Qu Kai, Liu Su-Shun, Wang Zhi-Xin, Huang Zi-Chao, Liu Si-Nan, Chang Hu-Lin, Xu Xin-Sen, Lin Ting, Dong Ya-Feng, Liu Chang
Kai Qu, Su-Shun Liu, Zhi-Xin Wang, Zi-Chao Huang, Si-Nan Liu, Hu-Lin Chang, Xin-Sen Xu, Ting Lin, Chang Liu, Department of Hepatobiliary Surgery, The First Affiliated Hospital of Medical College, Xi'an Jiaotong University, Xi'an 710061, Shaanxi Province, China.
World J Gastroenterol. 2015 Apr 14;21(14):4310-22. doi: 10.3748/wjg.v21.i14.4310.
To investigate the effects of single nucleotide polymorphisms (SNPs) in glutathione S-transferase (GST) genes on survival of hepatocellular carcinoma (HCC) patients.
Twelve tagging SNPs in GST genes (including GSTA1, GSTA4, GSTM2, GSTM3, GSTO1, GSTO2 and GSTP1) were genotyped using Sequenom MassARRAY iPLEX genotyping method in a cohort of 214 Chinese patients with resected HCC. The Cox proportional hazards model and log-rank test were performed to determine the SNPs related to outcome. Additionally, stratified analysis was performed at each level of the demographic and clinical variables. An SNP-gene expression association model was further established to investigate the correlation between SNP and gene expression.
Two SNPs (GSTO2: rs7085725 and GSTP1: rs4147581) were significantly associated with overall survival in HCC patients (P = 0.035 and 0.042, respectively). In stratified analysis, they were more significantly associated with overall survival in patients with younger age, male gender and cirrhosis. We further investigated cumulative effects of these two SNPs on overall survival in HCC patients. Compared with the patients carrying no unfavorable genotypes, those carrying 2 unfavorable genotypes had a 1.70-fold increased risk of death (P < 0.001).
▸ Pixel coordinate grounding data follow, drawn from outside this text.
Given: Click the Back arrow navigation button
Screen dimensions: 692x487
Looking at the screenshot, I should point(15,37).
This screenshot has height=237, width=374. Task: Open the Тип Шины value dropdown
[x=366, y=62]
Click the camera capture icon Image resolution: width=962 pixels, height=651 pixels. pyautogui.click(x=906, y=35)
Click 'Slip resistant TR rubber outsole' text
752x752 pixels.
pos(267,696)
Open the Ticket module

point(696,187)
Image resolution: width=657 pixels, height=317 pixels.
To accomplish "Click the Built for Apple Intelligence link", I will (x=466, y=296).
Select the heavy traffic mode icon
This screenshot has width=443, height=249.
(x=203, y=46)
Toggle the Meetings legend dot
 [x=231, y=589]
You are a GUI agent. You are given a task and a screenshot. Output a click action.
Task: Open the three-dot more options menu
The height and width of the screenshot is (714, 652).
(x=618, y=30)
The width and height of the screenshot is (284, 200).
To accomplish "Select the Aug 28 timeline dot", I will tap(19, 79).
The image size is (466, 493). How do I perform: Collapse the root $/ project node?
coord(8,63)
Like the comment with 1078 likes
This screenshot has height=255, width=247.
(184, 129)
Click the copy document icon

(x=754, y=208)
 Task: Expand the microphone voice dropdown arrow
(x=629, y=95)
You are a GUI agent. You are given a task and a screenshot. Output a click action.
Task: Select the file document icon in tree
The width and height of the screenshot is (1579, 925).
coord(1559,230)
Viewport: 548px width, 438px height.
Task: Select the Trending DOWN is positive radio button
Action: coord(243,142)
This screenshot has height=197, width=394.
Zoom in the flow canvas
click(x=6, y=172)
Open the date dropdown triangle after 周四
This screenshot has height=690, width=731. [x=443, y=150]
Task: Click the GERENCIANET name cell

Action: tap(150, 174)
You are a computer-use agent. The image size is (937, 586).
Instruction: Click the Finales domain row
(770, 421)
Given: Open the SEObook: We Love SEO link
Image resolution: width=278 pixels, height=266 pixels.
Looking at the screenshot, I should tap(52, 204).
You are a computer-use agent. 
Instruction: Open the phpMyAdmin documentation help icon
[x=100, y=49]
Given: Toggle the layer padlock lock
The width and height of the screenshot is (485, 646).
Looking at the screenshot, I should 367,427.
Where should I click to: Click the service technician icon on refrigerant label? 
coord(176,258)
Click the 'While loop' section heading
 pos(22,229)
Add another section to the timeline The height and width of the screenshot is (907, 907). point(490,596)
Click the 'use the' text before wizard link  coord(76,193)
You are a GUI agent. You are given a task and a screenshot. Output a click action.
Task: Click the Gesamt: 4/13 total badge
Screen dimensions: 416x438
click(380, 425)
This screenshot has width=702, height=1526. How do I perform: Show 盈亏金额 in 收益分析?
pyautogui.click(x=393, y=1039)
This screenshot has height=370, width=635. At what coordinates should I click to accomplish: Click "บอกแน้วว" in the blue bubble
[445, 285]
The cumulative effects were more significant in those patients with younger age, male gender and cirrhosis (HR = 2.00, 1.94 and 1.97, respectively; all P < 0.001). Additionally, we found that heavy smoking resulted in a significantly worse overall survival in those patients carrying variant alleles of rs7085725 (HR = 2.07, 95%CI: 1.13-3.76, P = 0.018). The distributions of GSTO2: rs7085725 and GSTP1: rs4147581 genotypes were associated with altered gene expression and contributed to influences on overall survival.
Our study provides the first evidence that GSTO2 and GSTP1 gene polymorphisms may serve as independent prognostic markers for HCC patients.
研究谷胱甘肽S-转移酶(GST)基因中的单核苷酸多态性(SNP)对肝细胞癌(HCC)患者生存的影响。
采用Sequenom MassARRAY iPLEX基因分型方法,对214例接受手术切除的中国HCC患者队列中的GST基因(包括GSTA1、GSTA4、GSTM2、GSTM3、GSTO1、GSTO2和GSTP1)中的12个标签SNP进行基因分型。采用Cox比例风险模型和对数秩检验来确定与预后相关的SNP。此外,在人口统计学和临床变量的每个水平上进行分层分析。进一步建立SNP-基因表达关联模型,以研究SNP与基因表达之间的相关性。
两个SNP(GSTO2:rs7085725和GSTP1:rs4147581)与HCC患者的总生存显著相关(P值分别为0.035和0.042)。在分层分析中,它们在年龄较小、男性和有肝硬化的患者中与总生存的相关性更显著。我们进一步研究了这两个SNP对HCC患者总生存的累积影响。与不携带不利基因型的患者相比,携带2种不利基因型的患者死亡风险增加了1.70倍(P<0.001)。在年龄较小、男性和有肝硬化的患者中,累积影响更显著(HR分别为2.00、1.94和1.97;均P<0.001)。此外,我们发现重度吸烟导致携带rs7085725变异等位基因的患者总生存显著更差(HR=2.07,95%CI:1.13-3.76,P=0.018)。GSTO2:rs7085725和GSTP1:rs4147581基因型的分布与基因表达改变相关,并对总生存产生影响。
我们的研究首次提供证据表明,GSTO2和GSTP1基因多态性可能作为HCC患者的独立预后标志物。